The electron is occasionally captured by a nucleus, giving rise to a neutrino and a recoiling nucleus. Can the muon do this? We measured the process of muon capture—bingo, same process! A high-energy electron beam scatters protons. (This reaction was studied at Stanford.) We measured the same reaction at Brookhaven with muons. A small difference in rates enticed us for years, but nothing came of it. We even discovered that the electron and the muon have separate neutrino partners. And we have already discussed the superprecise g minus 2 experiment, in which the magnetism of the muon was measured and compared to that of the electron. Except for the extra mass effect, they were the same.
All efforts to find a clue to the origin of mass failed. Along the way, Feynman wrote his famous inquiry: "Why does the muon weigh?" Now, at least, we have a partial, by no means complete, answer. A stentorian voice says, "Higgs!" For fifty or so years we have been puzzling about the origin of mass, and now the Higgs field presents the problem in a new context; it is not only the muon. It provides, at the least, a common source for all masses. The new Feynmanian question could be: how does the Higgs field determine the sequence of seemingly patternless masses that is given to the matter particles?
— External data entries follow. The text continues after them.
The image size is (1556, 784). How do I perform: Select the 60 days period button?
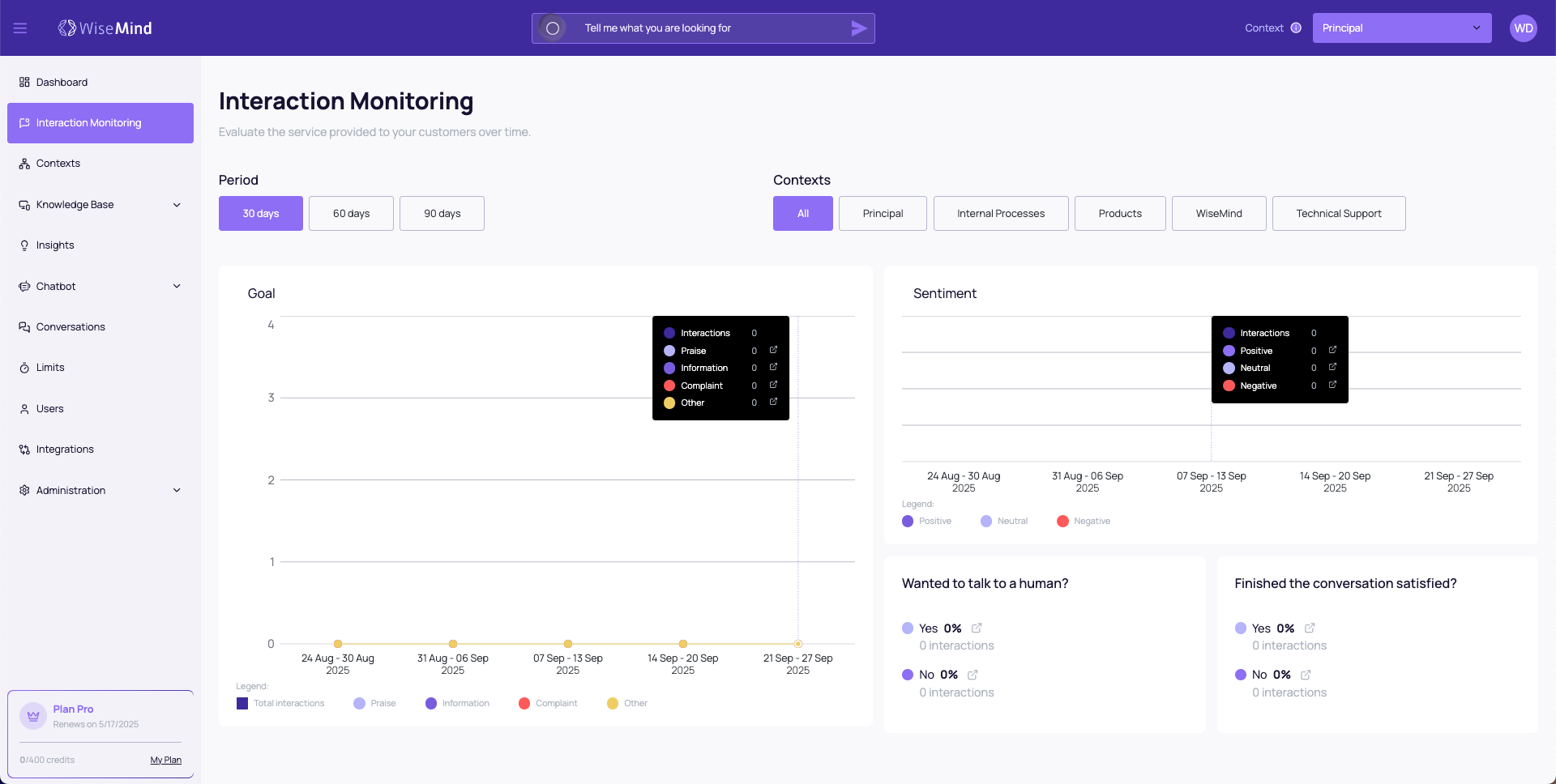(x=351, y=214)
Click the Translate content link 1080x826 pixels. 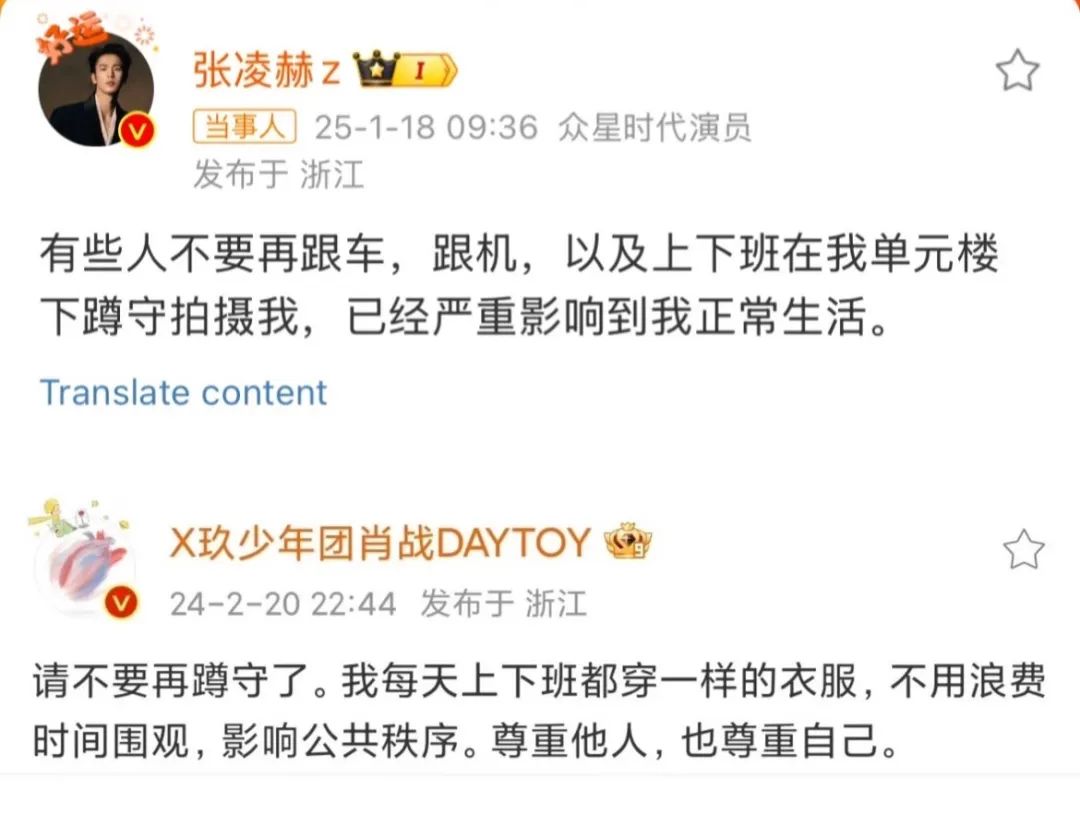[183, 393]
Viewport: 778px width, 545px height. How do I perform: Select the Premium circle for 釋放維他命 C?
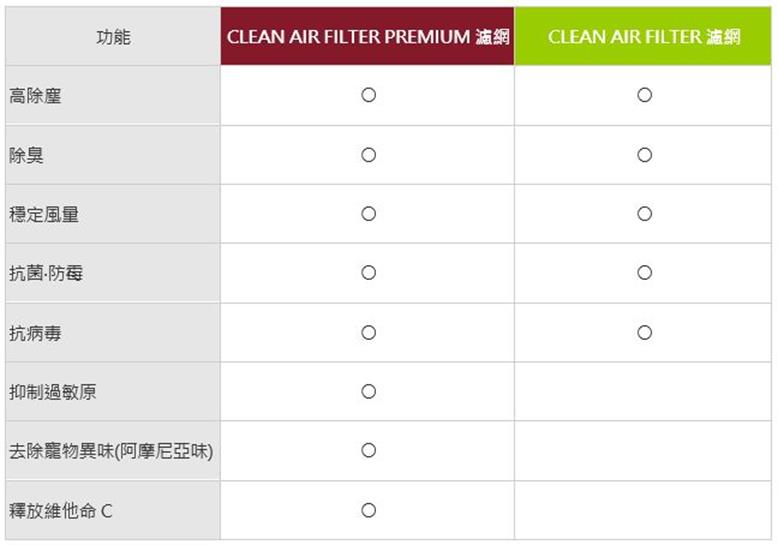[x=368, y=510]
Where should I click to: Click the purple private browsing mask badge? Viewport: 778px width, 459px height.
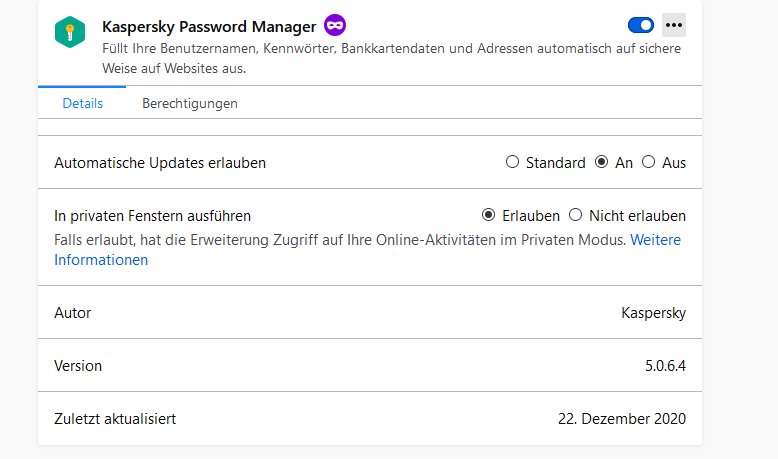click(x=335, y=25)
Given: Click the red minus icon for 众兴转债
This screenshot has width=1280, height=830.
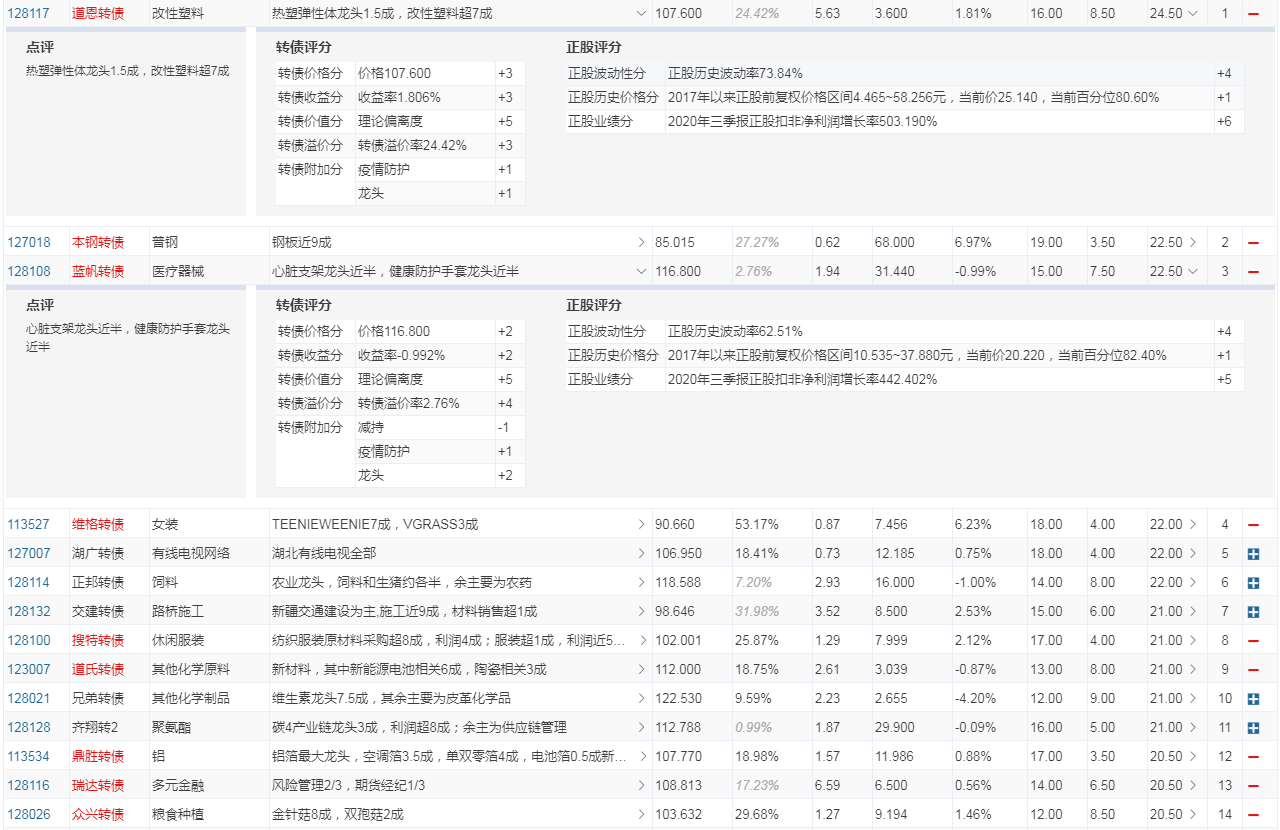Looking at the screenshot, I should tap(1253, 815).
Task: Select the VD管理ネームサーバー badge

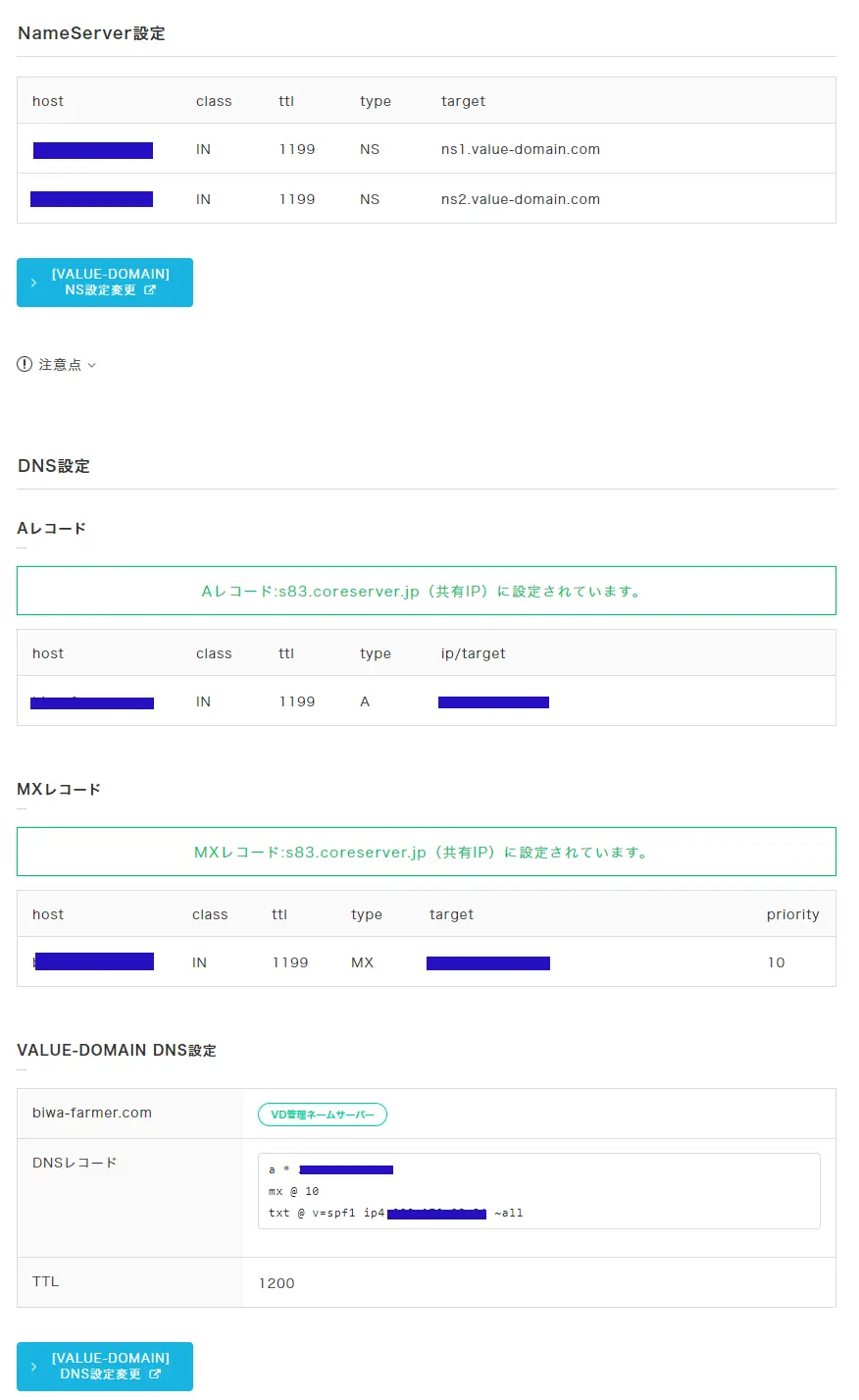Action: tap(322, 1114)
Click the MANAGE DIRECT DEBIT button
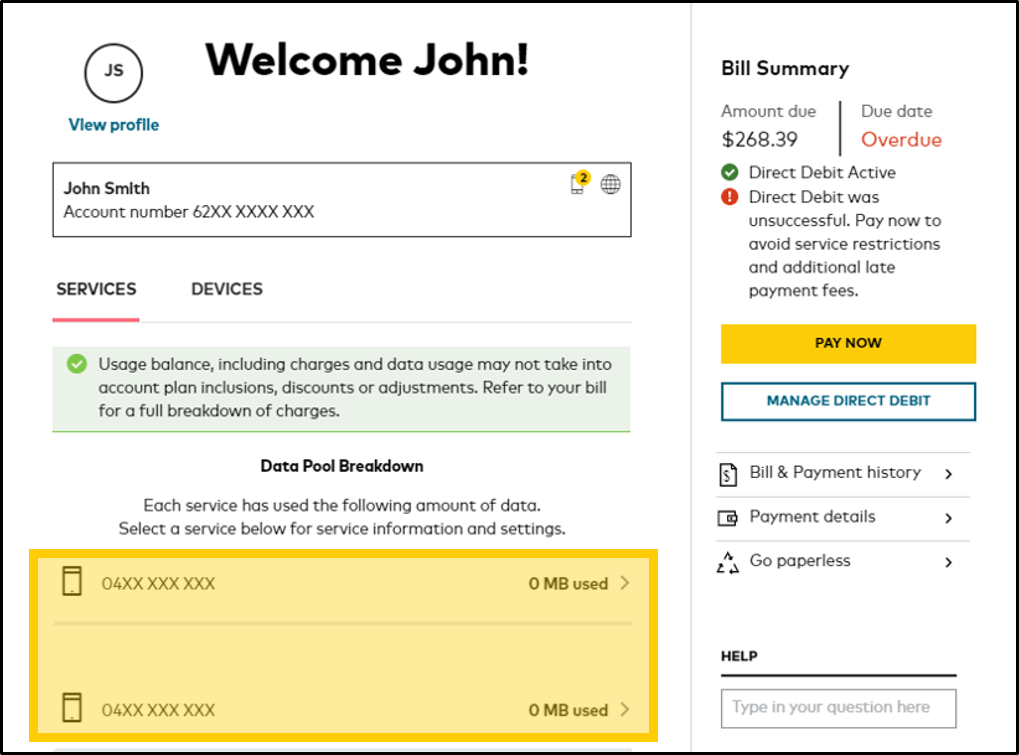Viewport: 1019px width, 755px height. tap(848, 401)
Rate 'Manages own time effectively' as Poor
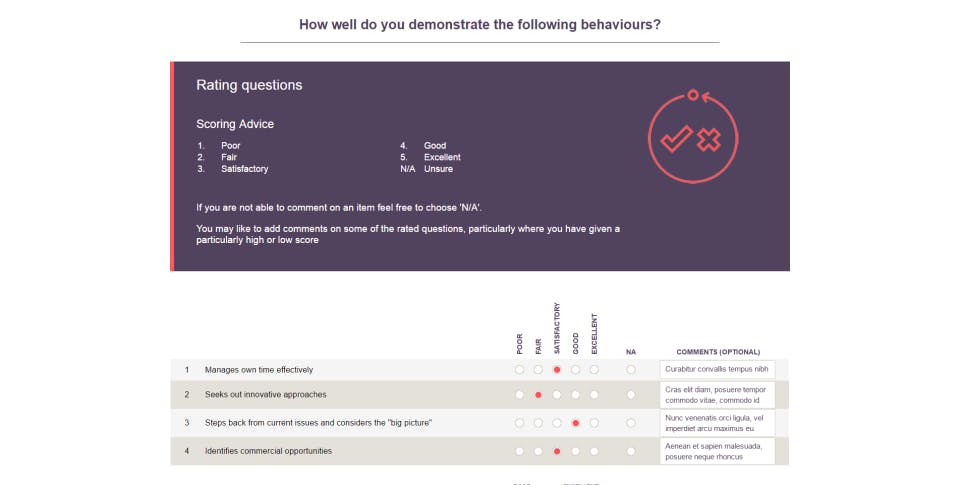960x485 pixels. (x=519, y=370)

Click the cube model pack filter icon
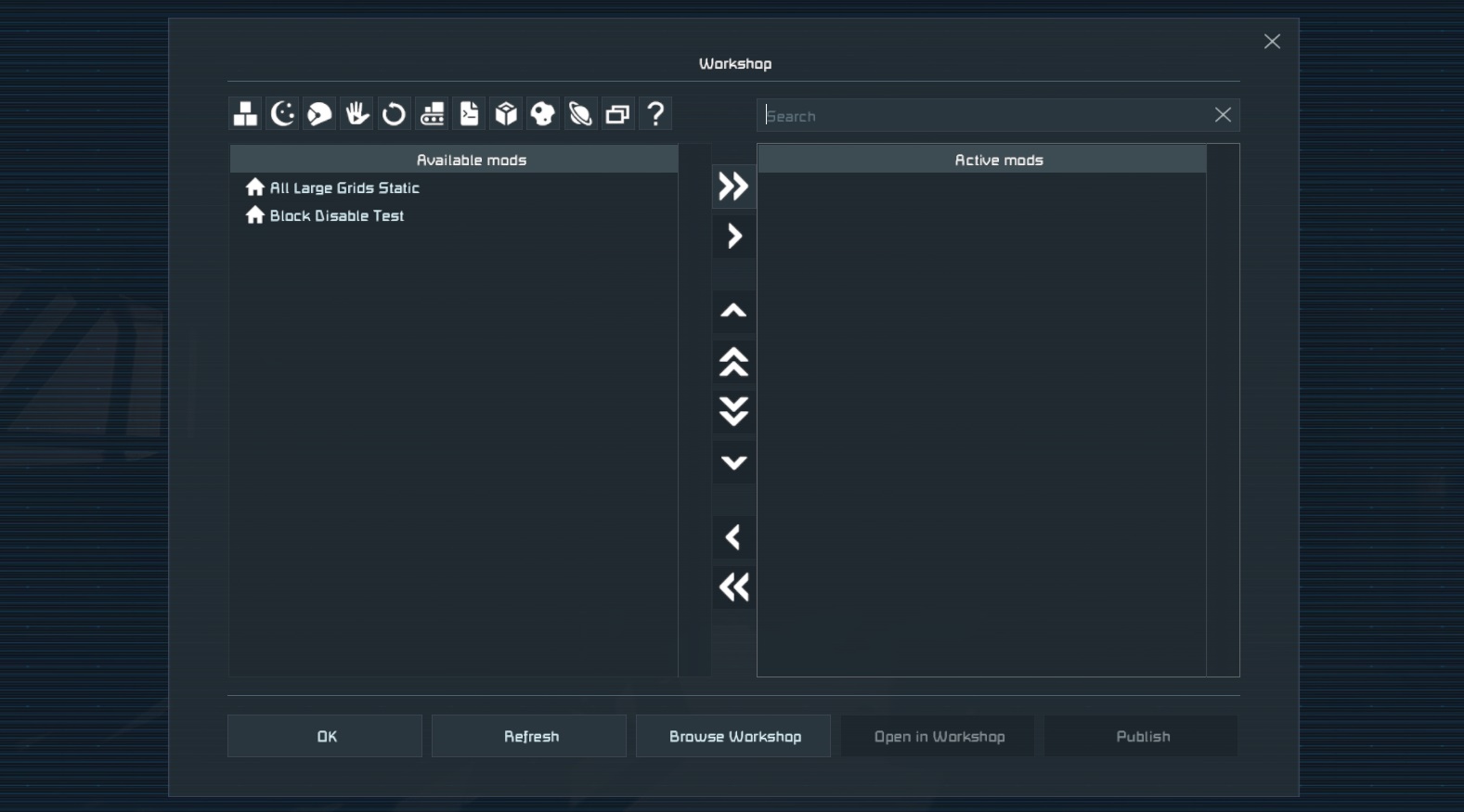pyautogui.click(x=506, y=114)
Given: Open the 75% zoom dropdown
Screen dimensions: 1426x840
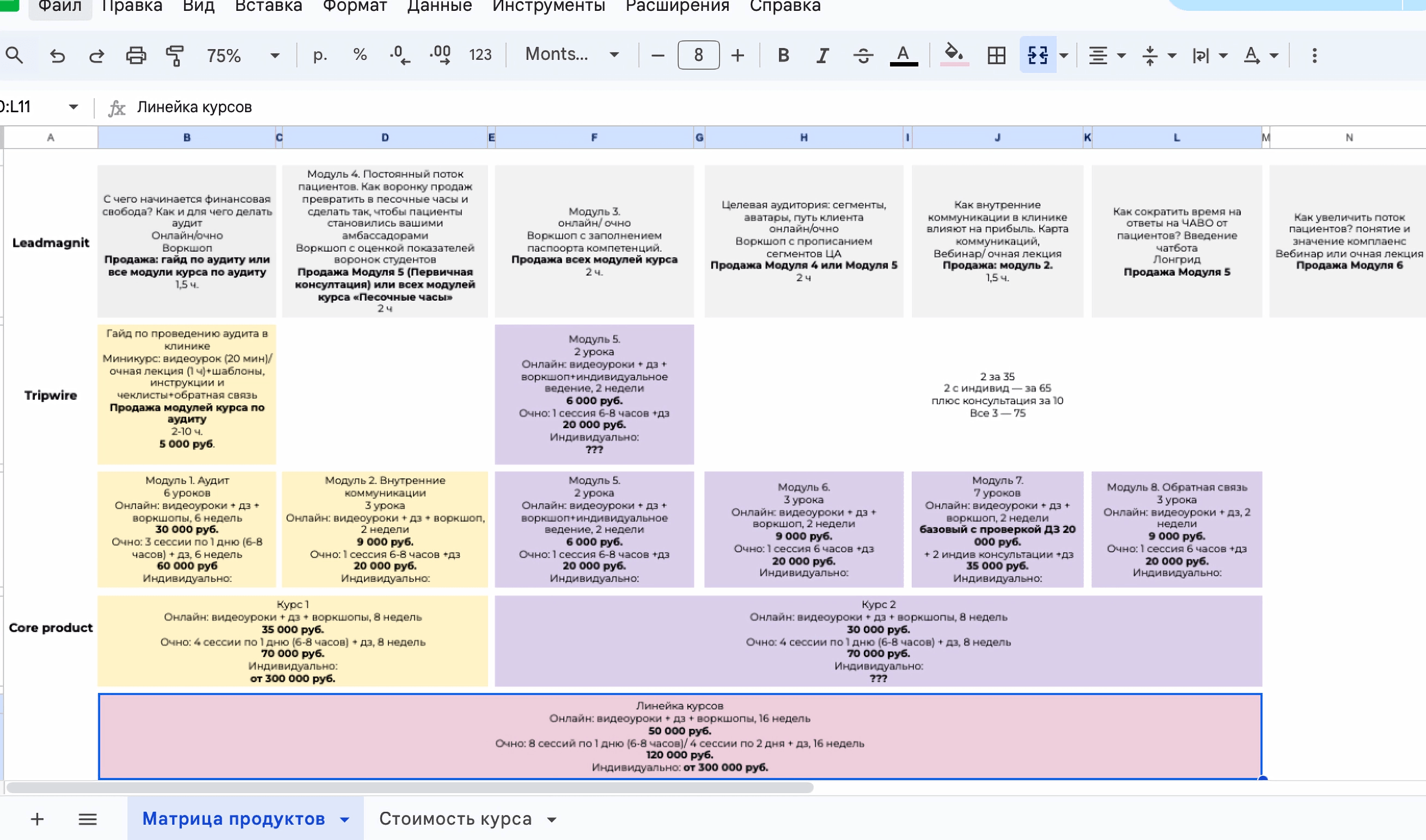Looking at the screenshot, I should (242, 56).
The variation of mass with state of motion, the change of mass with system configuration, and the fact that some particles—the photon surely and the neutrinos possibly—have zero rest mass all challenge the concept of mass as a fundamental attribute of matter. Then we must recall the calculation of mass that came out infinite, which we never solved—just "‹normalized" away. This is the background with which we face the problem of the quarks, leptons, and force carriers, which are differentiated by masses. It makes our Higgs story tenable—that mass is not an intrinsic property of particles but a property acquired by the interaction of particles and their environment. The idea that mass is not intrinsic like charge or spin is made even more plausible by the idyllic notion of zero mass for all quarks and leptons. In this case, they would obey a satisfying symmetry, chiral symmetry, in which their spins would forever be associated with their direction of motion. But that idyll is hidden by the Higgs phenomenon.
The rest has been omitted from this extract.